For Your Information:
  • Alan E. Reider, JD, can be reached at Arent Fox Kintner Plotkin & Kahn, PLLC, 1050 Connecticut Ave. NW, Washington, DC 20036; (202) 857-6462; fax: (202) 857-6395; e-mail: reider.alan@arentfox.com.

The aftermath

As a result of the investigation, Dr. Edwards said, he lost 10 insurance policies and thousands of patients, underwent a Medicare audit and was not paid by several insurance companies for services rendered.
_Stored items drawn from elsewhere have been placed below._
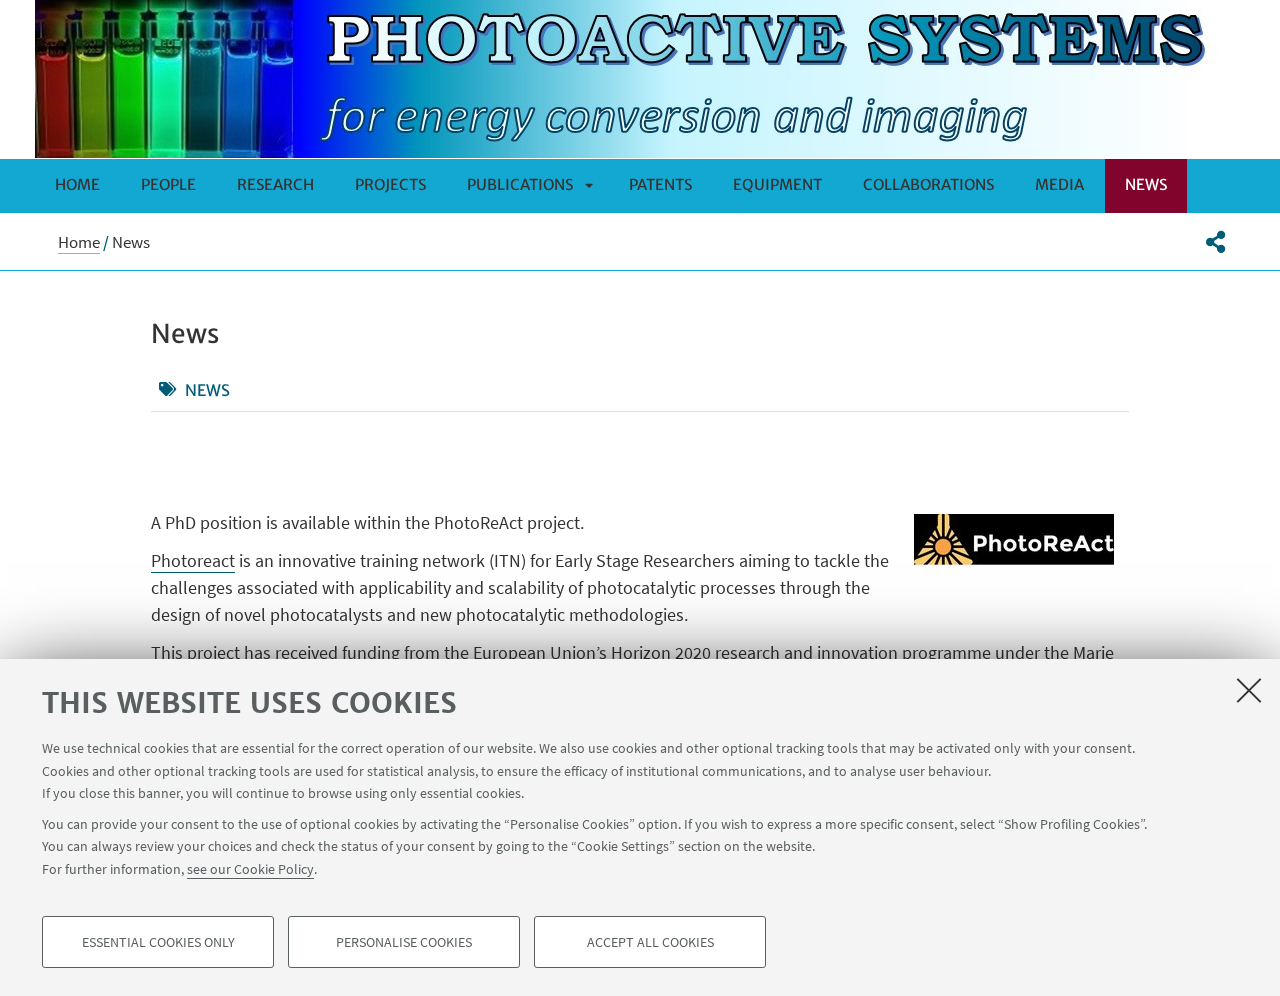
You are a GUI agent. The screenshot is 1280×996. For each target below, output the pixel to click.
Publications (520, 184)
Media (1059, 184)
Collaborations (928, 184)
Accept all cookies (650, 942)
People (168, 184)
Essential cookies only (158, 942)
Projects (390, 184)
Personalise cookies (404, 942)
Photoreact (193, 560)
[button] (1215, 242)
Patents (660, 184)
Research (275, 184)
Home (77, 184)
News (1146, 184)
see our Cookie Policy (250, 868)
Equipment (777, 184)
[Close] (1249, 690)
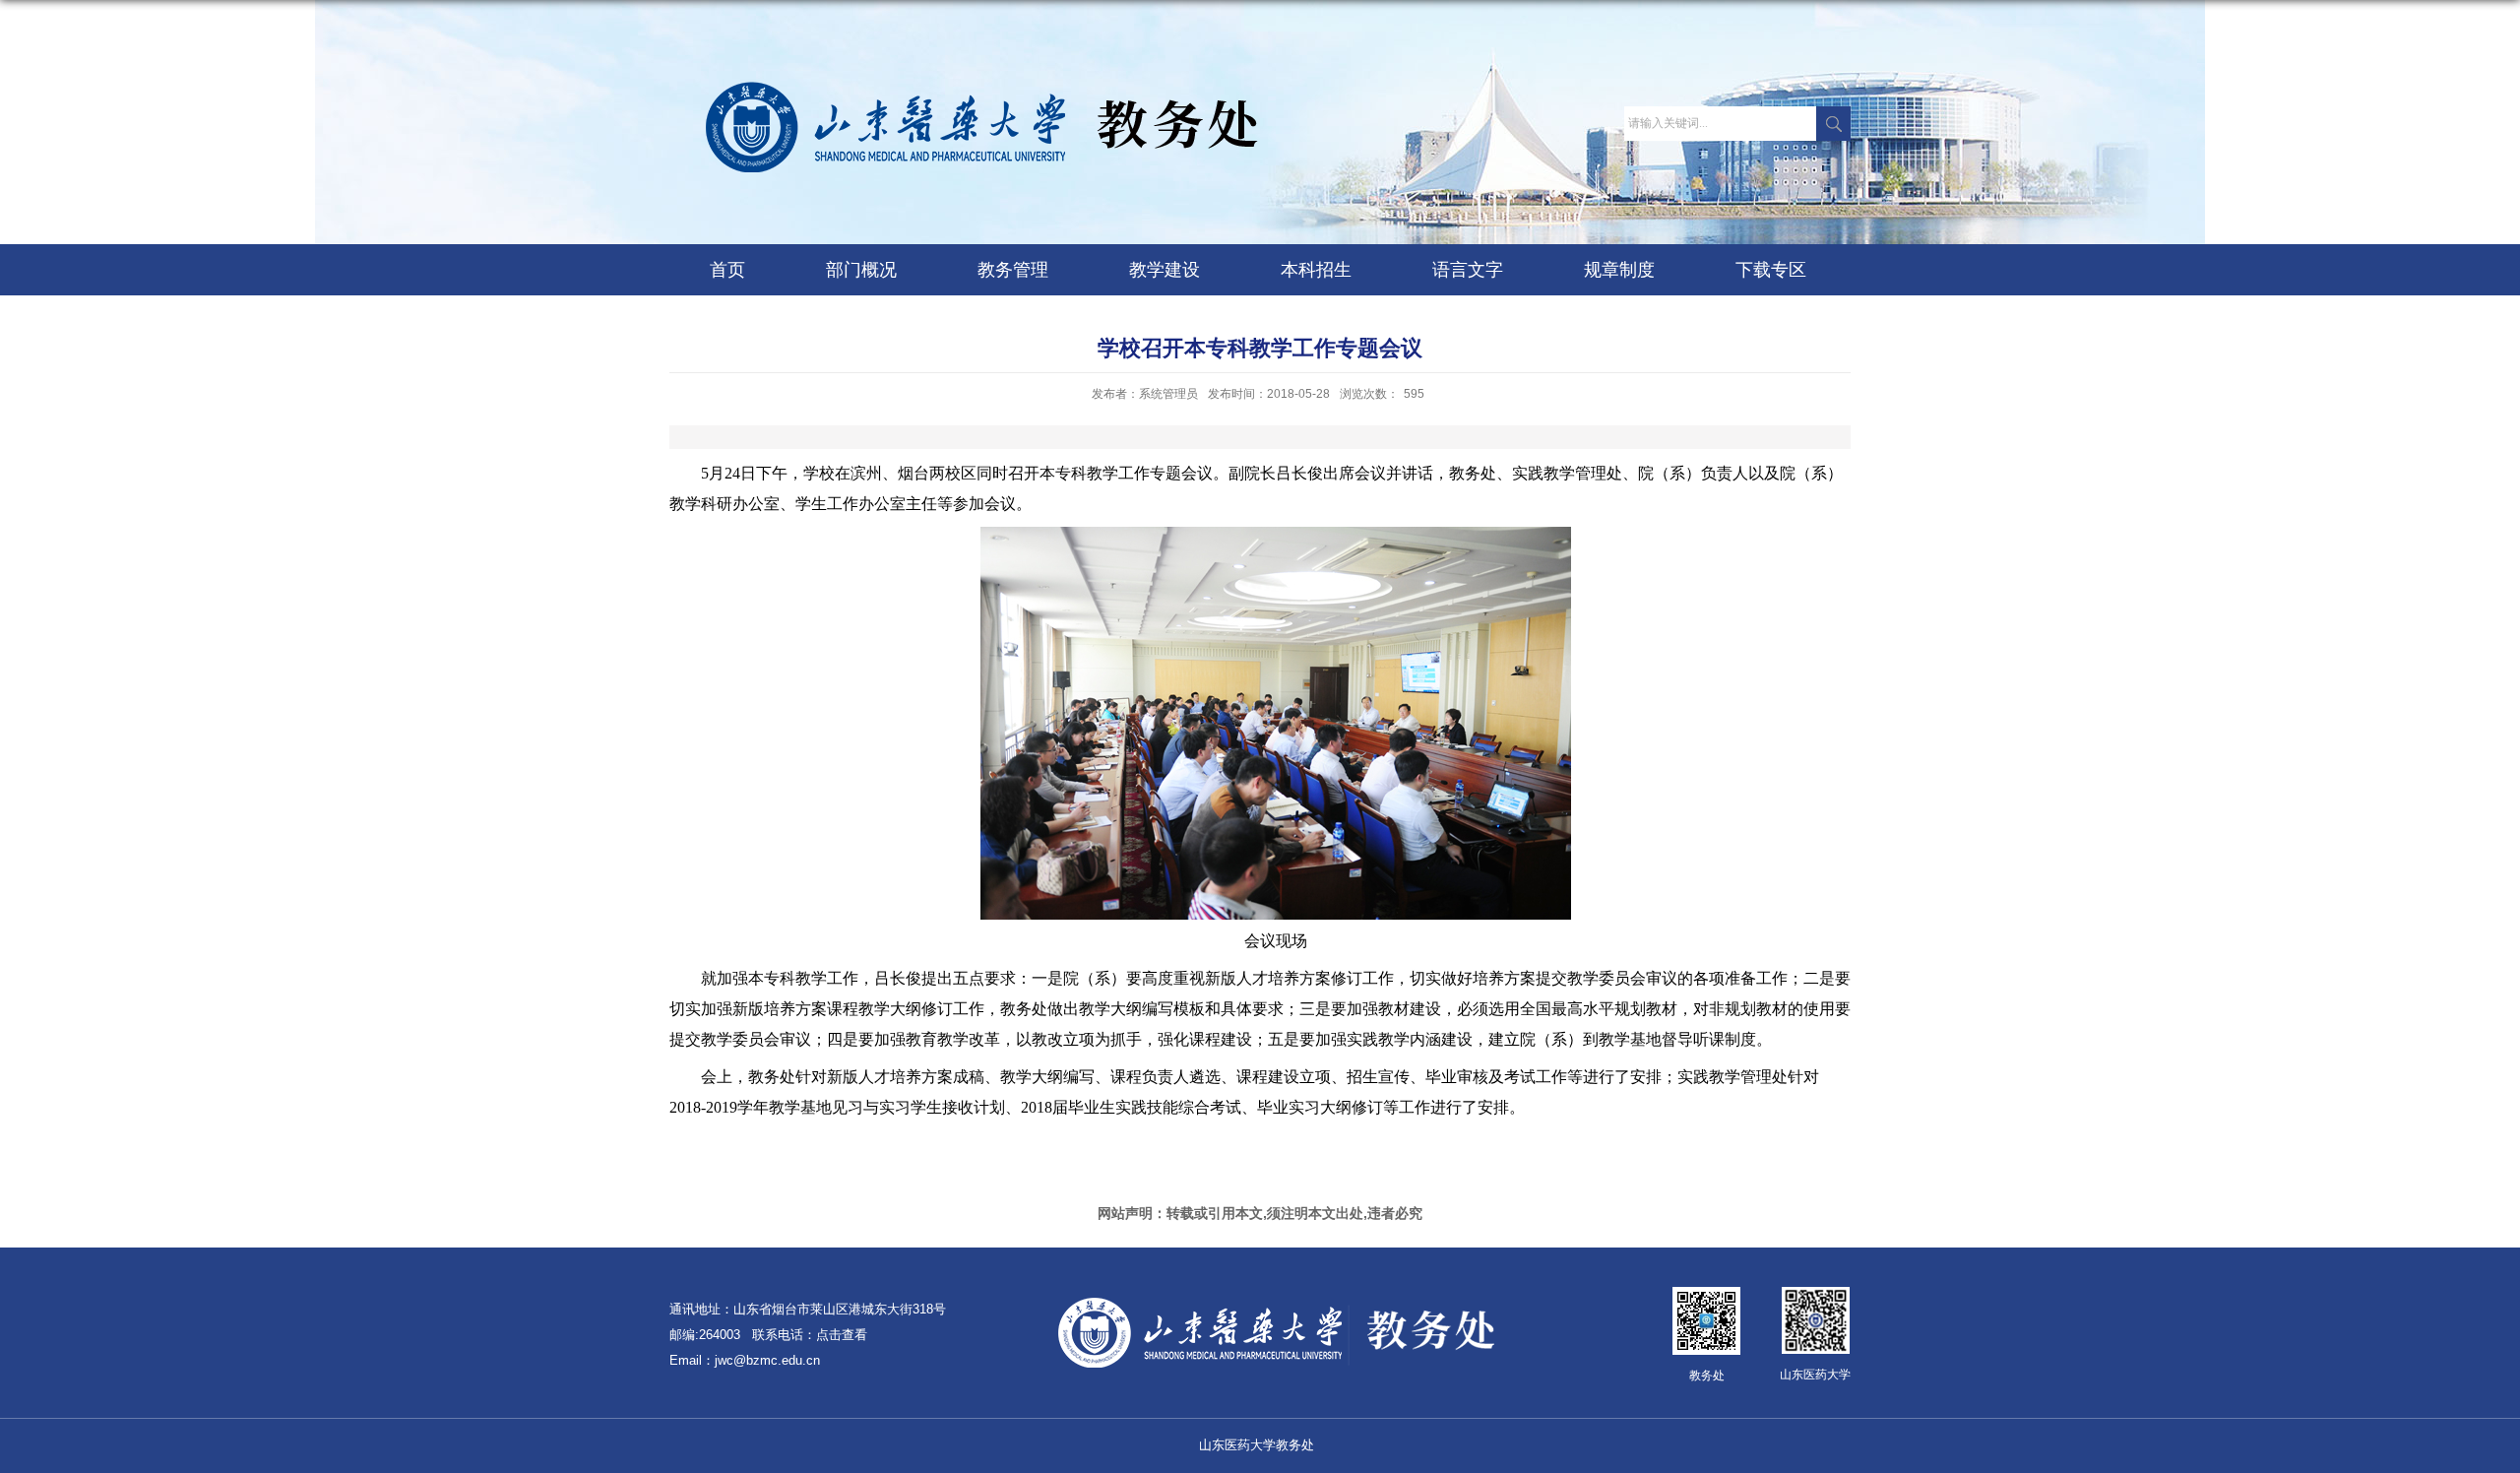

Newspaper coverage in The Plain Dealer of Cleveland inaccurately reported that Dr. Edwards faced 10 years in prison and $250,000 for each charge against him.

“That wasn’t true. But needless to say, people were impressed by the numbers,” Dr. Edwards said. “But many of my patients stood by me. I had at least 170 patients willing to testify in court. We had only five patients testify.”

Dr. Edwards now has begun the task of clearing his name. To start, he and his lawyer are asking newspapers to write about his acquittal, as they did about the investigation. They also intend to try collecting payment from the government for attorney fees and from the insurance companies that withheld payment from him.

“It’s been an ordeal. I walked into court and saw the U.S. v. James Edwards sign and felt really small, but I had an incredible lawyer who was able to show my side of the story to the jury, and I am free,” Dr. Edwards said.

Mr. Bell said the case shows that there is a bias in how fraud is investigated.

“Regrettably, this is more common than should be acceptable. The insurance companies involved in these investigations have a clear bias … in my view, a corruption of the obligation of law enforcement to be objective and to bear in mind what our Bill of Rights requires. The insurance companies involved in these cases have a pecuniary interest in the outcome, and I think that should disqualify them from participating. This case was a travesty,” Mr. Bell said.

Officials at Advantage Health Partners were not available for comment on the case.